Olhando para estas peças também é possível dizer que não são elas propriamente que se tornam Obras de Arte, mas a proposição que as institui ou leva o espectador a apreciá-las no contexto da Arte justamente por terem sido lá colocadas por alguém. Esse alguém no caso foi Duchamp que ironizou e escarneceu o Sistema de Arte vigente no seu tempo, como ainda hoje fazem muitos artistas, é o caso de Catellan, um dos que usam o senso de humor, a sátira e o non-sense para realizar suas obras. Nessa linha de raciocínio, o estranhamento é um comportamento previsto e esperado em relação a este tipo de obra.

Enfim, acredito que agora seja possível esclarecer melhor o caso da "Banana Cattelana". As proposições de Cattelan são irônicas, polêmicas e desafiam tanto o senso comum quanto a lógica dominante do mercado de Arte e da sociedade, assim, não é de estranhar que "desse uma Banana" para o mercado de Arte, especialmente numa mostra do tipo da Art Basel, que se tornou um dos modelos mais emblemáticos nos dias atuais: as grandes feiras de arte. O irônico é que o establishment revidou e adquiriu a obra provando, mais uma vez, que a grana sempre vence.

Cabe esclarecer ainda que esse tipo de obra não é adquirida em sua forma original, ou seja: de uma banana colada com fita numa parede, a questão mais banal é que a banana irá apodrecer em poucos dias, nesse sentido talvez não valha a pena gastar milhares de dólares numa banana que pode ser adquirida por alguns centavos em qualquer mercado. Então, a pergunta que não quer calar é: Porquê, porquê?
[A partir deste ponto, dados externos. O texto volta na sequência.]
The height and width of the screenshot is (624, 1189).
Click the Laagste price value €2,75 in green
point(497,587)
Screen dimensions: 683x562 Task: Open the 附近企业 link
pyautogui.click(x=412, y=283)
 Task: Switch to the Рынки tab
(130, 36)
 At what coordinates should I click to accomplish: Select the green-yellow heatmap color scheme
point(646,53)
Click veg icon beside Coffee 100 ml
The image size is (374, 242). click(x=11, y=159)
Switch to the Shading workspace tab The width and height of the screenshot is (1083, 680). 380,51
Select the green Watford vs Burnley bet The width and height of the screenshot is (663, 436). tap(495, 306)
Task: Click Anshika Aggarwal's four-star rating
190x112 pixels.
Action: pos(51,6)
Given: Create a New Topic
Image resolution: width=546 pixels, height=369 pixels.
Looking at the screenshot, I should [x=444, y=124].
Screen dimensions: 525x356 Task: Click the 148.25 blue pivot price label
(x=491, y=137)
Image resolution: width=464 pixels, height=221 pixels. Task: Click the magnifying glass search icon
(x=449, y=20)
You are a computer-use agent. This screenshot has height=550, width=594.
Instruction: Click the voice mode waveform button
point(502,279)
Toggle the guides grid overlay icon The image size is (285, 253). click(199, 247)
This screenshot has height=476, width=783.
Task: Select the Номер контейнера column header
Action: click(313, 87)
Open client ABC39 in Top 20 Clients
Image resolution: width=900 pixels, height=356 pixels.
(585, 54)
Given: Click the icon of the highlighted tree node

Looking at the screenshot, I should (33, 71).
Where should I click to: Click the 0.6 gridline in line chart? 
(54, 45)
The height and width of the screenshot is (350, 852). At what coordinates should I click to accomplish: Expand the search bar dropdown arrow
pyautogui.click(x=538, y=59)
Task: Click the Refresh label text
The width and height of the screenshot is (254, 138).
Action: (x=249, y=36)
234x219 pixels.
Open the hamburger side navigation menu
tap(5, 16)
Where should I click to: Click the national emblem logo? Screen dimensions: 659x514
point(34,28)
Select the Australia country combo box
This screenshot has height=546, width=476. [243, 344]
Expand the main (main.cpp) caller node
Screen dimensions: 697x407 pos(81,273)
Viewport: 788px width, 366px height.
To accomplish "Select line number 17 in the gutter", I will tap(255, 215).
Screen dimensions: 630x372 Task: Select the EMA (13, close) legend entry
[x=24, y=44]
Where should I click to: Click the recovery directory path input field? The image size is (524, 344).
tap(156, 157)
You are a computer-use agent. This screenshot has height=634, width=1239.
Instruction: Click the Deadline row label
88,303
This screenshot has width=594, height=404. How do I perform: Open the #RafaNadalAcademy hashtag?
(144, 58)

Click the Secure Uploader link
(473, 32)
Bem, as obras de caráter propositivo ou instalações normalmente são acompanhadas de instruções detalhadas para sua instalação. Assim, mesmo que uma dessas obras seja "impermanente", transitória, o autor autoriza o adquirente a realizar instalações da mesma quando lhe aprouver, replicando-a com novos materiais se for o caso, logo, o que se compra não é a obra mas sim o direito à sua posse e apresentação. Ou seja é um Titulo de Propriedade ou de Ação ao Portador em que se aposta na valorização do papel como qualquer outro investimento. 
Quanto mais famoso, celebrado, conhecido for o autor, maior será a possibilidade de que os milhares de dólares aplicados nesse momento, se tornem milhões no futuro... 
Enfim, fico pensando se os bananas não somos nós...

Espero ter desembananado a questão, agradeço a leitura e o compartilhamento, obrigado. 

Um comentário:

marco fabiani disse...

Oi Isaac, aqui é o Marco Fabiani. Li e principalmente vi seu blog. Sempre espero coisas interessantes de você, claro. Mas esse blog foi muito além! Estou maravilhado!Parabéns. Vou seguir e passar para a Denise.